§ Source excerpt
What has eluded the dorks is a workable plan for revolution. So it’s with some urgency that Kathleen Hanna, the riot-grrrl-activist/dork-advocate who fronts Bikini Kill, offers her ideas. In a 1991 issue of her ’zine, Girl Power, Hanna does some heavy thinking on the cool/dork dichotomy. It’s a complex matter, and Hanna even provides some equations to limber up the brain: “dork+COOL=dorkykeen,” “DORK+cool=dorkcool.” But math is of little use when you’re engineering social upheaval, and Hanna’s objective is to dismantle the notion that we are branded either cool or dorky at birth. Her plan involves simple reverse psychology: “By claiming ‘dork’ as cool we can confuse and disrupt this whole process.”

Hanna’s strategy for revolution is hardly new if you consider that punk’s originators were basically just geeks who made something of it. But Hanna’s thing is that punks are boys—both cool and in a band because their gender allows them to be. “[C]ool attributes have been claimed by our society as male,” Hanna writes. “[T]he only way a person brought up GIRL can be ‘truly’ cool is to assimilate into male culture via toughness.”

§ Exercises to complete
#1 What is the name of Hanna's zine in the excerpt about Kathleen Hanna?
#2 List every direct quotation from Hanna that appears in the excerpt about Kathleen Hanna.
The records that come next have no connection to the excerpt about Kathleen Hanna.

§ Extracted data
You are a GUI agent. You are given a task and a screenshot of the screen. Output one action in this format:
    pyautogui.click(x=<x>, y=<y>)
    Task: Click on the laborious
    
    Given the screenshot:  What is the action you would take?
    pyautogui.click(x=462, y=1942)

§ Complete answers
#1 Girl Power

#2
- "dork+COOL=dorkykeen"
- "DORK+cool=dorkcool"
- "By claiming 'dork' as cool we can confuse and disrupt this whole process."
- "[C]ool attributes have been claimed by our society as male"
- "[T]he only way a person brought up GIRL can be 'truly' cool is to assimilate into male culture via toughness."